### Instructions to follow
Would you please copy each line of the data in which the string "your" occurs?

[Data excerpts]
--------------------------------

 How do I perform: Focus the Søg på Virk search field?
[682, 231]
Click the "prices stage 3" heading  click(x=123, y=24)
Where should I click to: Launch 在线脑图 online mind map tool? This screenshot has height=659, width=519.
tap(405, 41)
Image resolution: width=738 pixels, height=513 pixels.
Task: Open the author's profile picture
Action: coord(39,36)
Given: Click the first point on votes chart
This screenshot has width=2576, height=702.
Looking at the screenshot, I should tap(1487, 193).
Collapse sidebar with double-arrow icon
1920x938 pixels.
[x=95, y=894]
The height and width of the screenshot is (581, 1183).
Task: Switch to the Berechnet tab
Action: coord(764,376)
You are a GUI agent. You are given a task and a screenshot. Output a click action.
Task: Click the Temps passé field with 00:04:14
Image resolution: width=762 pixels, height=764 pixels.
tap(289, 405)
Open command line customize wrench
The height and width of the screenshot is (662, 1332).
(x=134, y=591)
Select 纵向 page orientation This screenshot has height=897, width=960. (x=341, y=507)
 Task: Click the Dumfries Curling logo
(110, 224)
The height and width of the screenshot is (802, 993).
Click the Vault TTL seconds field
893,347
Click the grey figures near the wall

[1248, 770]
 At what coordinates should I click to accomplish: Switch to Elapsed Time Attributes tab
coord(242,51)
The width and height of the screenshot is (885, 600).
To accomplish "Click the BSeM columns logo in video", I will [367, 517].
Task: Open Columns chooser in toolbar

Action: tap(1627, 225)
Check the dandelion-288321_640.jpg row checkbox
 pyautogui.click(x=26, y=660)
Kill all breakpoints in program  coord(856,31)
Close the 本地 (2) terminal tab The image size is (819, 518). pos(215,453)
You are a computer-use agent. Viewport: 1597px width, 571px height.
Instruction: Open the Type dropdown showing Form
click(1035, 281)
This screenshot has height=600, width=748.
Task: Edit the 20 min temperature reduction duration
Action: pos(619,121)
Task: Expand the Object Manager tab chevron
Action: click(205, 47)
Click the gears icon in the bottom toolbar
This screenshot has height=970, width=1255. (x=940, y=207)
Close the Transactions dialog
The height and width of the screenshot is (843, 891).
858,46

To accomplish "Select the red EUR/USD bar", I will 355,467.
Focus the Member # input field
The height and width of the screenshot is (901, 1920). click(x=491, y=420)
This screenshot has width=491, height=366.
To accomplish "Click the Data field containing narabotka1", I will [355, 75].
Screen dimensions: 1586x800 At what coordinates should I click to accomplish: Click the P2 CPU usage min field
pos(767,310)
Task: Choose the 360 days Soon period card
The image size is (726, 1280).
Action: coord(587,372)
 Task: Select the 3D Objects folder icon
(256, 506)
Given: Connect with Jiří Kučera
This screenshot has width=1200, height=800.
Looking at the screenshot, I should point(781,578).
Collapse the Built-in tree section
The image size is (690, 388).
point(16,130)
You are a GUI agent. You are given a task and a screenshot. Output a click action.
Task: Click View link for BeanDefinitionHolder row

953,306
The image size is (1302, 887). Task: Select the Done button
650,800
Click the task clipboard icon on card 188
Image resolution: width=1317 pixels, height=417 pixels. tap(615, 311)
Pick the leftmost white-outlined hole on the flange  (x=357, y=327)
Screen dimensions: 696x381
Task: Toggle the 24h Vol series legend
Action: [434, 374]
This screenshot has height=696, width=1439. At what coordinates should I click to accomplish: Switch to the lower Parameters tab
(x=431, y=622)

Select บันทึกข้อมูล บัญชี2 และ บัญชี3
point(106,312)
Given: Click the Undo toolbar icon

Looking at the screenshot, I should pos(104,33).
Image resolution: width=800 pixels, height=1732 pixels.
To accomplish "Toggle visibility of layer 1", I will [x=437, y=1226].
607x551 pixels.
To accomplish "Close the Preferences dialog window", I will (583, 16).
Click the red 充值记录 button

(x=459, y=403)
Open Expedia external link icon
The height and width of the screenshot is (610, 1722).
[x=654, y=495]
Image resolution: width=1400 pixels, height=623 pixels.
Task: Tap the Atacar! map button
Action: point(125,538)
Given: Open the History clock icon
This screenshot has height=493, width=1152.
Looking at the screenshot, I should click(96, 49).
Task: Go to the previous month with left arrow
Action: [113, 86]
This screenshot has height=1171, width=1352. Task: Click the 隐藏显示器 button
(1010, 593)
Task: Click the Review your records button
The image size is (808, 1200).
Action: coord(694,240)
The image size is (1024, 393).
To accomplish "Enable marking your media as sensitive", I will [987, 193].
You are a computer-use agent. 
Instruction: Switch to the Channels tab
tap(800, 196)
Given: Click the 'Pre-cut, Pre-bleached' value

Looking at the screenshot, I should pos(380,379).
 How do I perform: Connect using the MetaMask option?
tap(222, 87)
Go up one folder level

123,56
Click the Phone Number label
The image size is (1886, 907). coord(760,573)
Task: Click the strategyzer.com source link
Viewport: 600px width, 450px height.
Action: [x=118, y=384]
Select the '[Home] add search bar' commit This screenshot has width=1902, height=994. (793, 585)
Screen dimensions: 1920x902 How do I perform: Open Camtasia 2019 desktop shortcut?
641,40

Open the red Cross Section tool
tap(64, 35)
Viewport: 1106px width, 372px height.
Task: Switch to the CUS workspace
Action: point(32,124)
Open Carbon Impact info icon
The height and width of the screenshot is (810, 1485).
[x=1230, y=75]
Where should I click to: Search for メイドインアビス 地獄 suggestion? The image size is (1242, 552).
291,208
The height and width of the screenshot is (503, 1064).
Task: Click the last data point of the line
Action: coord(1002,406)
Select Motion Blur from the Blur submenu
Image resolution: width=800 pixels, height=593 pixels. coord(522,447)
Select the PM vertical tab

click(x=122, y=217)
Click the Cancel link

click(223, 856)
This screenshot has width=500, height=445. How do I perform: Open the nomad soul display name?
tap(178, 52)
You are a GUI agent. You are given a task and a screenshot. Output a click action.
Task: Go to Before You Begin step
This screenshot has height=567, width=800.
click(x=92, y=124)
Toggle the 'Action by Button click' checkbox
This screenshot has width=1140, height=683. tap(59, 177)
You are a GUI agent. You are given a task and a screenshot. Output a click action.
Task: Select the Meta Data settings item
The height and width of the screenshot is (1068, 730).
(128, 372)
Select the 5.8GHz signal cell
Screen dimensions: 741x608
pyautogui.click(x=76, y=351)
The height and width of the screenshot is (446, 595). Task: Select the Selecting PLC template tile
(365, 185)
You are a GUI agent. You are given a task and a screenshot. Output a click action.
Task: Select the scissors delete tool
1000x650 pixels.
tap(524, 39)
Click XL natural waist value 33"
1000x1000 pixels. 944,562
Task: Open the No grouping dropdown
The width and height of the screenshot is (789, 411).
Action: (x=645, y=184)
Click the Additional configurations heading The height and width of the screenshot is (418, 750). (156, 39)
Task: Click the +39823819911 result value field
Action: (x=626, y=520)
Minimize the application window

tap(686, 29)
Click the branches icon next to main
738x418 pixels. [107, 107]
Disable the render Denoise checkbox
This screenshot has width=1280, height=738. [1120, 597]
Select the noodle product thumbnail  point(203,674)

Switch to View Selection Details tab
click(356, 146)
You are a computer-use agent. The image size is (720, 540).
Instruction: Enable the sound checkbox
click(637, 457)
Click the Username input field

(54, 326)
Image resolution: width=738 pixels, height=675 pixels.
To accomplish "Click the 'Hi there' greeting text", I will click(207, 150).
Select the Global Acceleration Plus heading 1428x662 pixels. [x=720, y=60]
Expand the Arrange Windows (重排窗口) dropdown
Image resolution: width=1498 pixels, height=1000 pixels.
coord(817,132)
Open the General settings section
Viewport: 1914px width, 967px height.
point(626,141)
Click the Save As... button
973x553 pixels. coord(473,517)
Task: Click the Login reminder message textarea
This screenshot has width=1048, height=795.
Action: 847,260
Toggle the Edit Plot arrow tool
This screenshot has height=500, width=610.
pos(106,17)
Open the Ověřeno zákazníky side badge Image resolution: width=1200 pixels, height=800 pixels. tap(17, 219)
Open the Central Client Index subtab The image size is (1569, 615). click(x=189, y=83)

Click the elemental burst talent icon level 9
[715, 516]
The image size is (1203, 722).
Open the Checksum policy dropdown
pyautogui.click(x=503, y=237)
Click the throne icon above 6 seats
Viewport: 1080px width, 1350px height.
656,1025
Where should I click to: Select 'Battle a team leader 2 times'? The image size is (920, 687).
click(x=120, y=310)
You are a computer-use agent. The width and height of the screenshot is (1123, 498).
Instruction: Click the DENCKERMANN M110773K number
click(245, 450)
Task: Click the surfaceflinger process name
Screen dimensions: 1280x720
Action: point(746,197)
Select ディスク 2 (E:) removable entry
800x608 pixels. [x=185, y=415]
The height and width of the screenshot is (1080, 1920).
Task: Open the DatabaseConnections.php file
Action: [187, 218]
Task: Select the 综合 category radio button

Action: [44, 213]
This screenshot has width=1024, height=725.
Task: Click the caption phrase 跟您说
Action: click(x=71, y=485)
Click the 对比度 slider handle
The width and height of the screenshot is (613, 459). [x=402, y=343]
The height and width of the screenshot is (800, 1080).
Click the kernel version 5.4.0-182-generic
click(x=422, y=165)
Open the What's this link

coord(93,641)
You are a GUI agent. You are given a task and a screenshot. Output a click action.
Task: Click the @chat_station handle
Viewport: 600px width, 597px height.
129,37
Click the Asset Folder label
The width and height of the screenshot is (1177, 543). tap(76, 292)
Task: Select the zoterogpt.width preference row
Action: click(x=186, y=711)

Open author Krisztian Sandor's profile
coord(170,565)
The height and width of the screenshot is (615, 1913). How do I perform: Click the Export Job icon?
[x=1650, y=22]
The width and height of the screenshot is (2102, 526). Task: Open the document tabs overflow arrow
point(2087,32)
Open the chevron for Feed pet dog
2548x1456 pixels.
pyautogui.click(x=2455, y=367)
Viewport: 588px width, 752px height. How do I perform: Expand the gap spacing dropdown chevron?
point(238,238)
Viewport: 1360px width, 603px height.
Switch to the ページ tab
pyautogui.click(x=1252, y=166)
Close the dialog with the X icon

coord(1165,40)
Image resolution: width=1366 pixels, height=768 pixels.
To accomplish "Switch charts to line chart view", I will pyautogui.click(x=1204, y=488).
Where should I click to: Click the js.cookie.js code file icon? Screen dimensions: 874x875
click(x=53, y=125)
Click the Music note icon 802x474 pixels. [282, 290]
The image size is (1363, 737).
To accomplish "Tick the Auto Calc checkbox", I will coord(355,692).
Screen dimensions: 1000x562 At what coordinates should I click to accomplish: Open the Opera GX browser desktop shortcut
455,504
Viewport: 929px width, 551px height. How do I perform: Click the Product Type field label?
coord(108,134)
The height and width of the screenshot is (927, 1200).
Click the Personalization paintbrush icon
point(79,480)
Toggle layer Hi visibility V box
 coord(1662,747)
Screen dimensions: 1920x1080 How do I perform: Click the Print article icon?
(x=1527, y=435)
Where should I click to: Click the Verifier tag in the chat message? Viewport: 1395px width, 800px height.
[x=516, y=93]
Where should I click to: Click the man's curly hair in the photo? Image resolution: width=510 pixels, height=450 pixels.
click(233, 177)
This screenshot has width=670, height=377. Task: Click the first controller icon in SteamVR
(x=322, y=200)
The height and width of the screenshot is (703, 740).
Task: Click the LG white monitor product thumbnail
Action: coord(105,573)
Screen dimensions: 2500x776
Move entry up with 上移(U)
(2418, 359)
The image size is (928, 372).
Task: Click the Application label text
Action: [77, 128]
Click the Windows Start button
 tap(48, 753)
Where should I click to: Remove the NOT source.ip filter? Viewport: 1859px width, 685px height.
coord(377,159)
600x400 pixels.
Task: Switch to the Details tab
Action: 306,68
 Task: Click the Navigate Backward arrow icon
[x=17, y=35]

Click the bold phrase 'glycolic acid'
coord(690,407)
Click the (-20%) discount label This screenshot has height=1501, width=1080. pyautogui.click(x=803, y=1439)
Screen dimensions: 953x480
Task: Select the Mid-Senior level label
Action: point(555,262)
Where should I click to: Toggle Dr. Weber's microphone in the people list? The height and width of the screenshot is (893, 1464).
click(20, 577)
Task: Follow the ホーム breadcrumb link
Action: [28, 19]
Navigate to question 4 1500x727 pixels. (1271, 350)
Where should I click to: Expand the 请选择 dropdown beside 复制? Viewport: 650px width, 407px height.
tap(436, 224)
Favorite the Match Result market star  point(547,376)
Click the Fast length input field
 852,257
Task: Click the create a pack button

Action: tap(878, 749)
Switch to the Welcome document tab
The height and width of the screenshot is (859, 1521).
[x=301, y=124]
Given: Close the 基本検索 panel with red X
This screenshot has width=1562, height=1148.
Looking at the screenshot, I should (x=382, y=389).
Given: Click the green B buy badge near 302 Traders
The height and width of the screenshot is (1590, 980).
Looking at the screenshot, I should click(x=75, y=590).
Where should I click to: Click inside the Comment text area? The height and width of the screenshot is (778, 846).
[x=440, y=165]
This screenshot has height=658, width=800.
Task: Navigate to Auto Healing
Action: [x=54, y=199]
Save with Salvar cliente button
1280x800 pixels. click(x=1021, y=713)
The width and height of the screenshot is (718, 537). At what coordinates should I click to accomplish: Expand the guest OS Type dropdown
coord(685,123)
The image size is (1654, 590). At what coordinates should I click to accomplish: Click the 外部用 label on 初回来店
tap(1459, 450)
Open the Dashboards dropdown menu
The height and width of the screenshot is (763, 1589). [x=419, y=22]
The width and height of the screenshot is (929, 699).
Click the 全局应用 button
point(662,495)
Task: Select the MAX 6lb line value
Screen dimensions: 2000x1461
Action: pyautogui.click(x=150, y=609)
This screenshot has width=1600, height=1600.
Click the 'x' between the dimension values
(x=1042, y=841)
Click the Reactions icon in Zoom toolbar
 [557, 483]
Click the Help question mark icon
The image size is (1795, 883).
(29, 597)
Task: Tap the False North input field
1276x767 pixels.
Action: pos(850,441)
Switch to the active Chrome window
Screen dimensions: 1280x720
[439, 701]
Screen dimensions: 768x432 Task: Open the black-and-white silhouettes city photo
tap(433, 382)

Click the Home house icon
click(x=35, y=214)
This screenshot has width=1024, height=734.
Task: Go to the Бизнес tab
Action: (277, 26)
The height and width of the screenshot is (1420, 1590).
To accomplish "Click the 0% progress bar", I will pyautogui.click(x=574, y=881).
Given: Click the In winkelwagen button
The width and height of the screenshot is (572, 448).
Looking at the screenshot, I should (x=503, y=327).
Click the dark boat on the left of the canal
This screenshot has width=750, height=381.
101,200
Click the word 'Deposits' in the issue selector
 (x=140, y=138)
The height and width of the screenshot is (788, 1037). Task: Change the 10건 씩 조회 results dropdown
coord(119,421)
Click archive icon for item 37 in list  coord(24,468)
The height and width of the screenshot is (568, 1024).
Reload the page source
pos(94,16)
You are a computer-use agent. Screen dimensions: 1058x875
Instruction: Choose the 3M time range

--------------------------------

### Response
Task: Click the Review your records button
To accomplish "Enable marking your media as sensitive", I will [987, 193].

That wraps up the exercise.